**Requirement:**
Only the lines from the one containing "Given: Click the info icon next to CVV/CVC番号" to the end of the material are to be copied, exactly and in full; images stay out.

**Record extracts:**

|---|

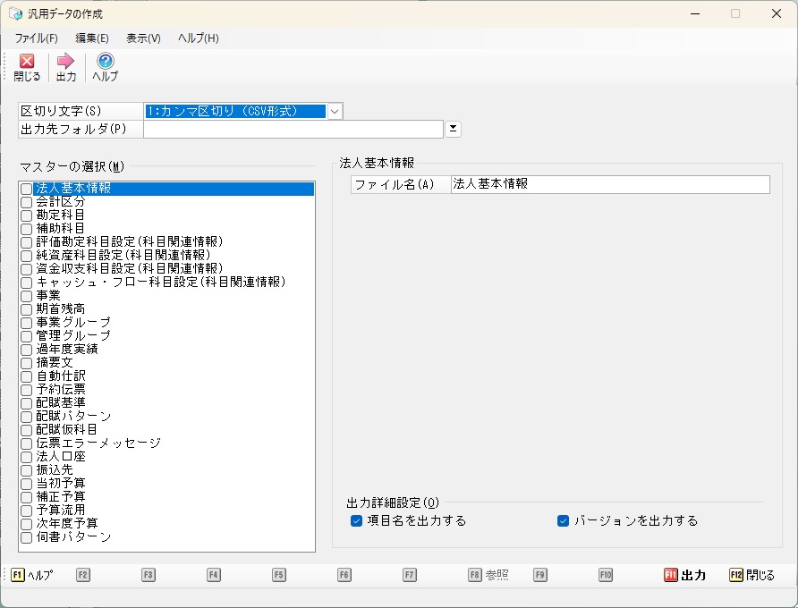Click the app icon in title bar
The height and width of the screenshot is (608, 798).
coord(16,14)
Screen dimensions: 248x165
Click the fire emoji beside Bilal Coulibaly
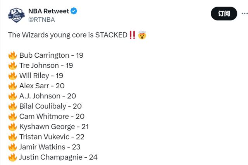pos(12,106)
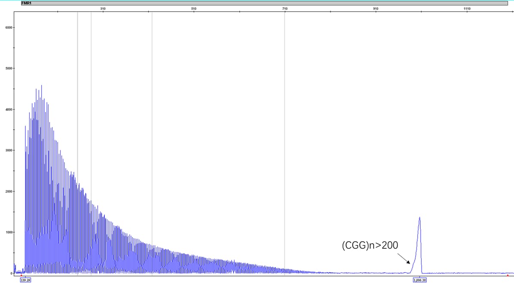Viewport: 514px width, 285px height.
Task: Click the FMR1 marker header label
Action: coord(26,3)
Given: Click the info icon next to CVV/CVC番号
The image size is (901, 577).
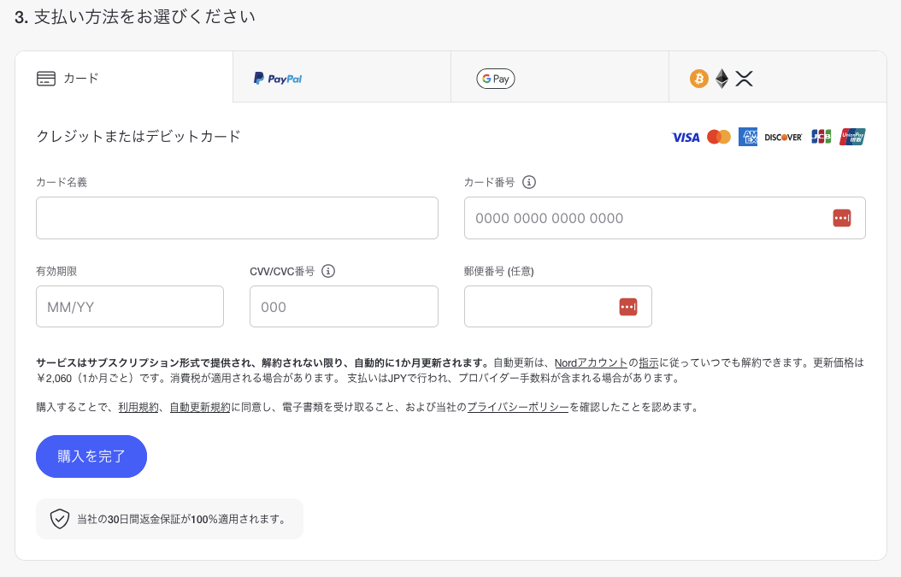Looking at the screenshot, I should (x=328, y=271).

|---|

**Answer space:**
Given: Click the info icon next to CVV/CVC番号
The image size is (901, 577).
Looking at the screenshot, I should (x=328, y=271).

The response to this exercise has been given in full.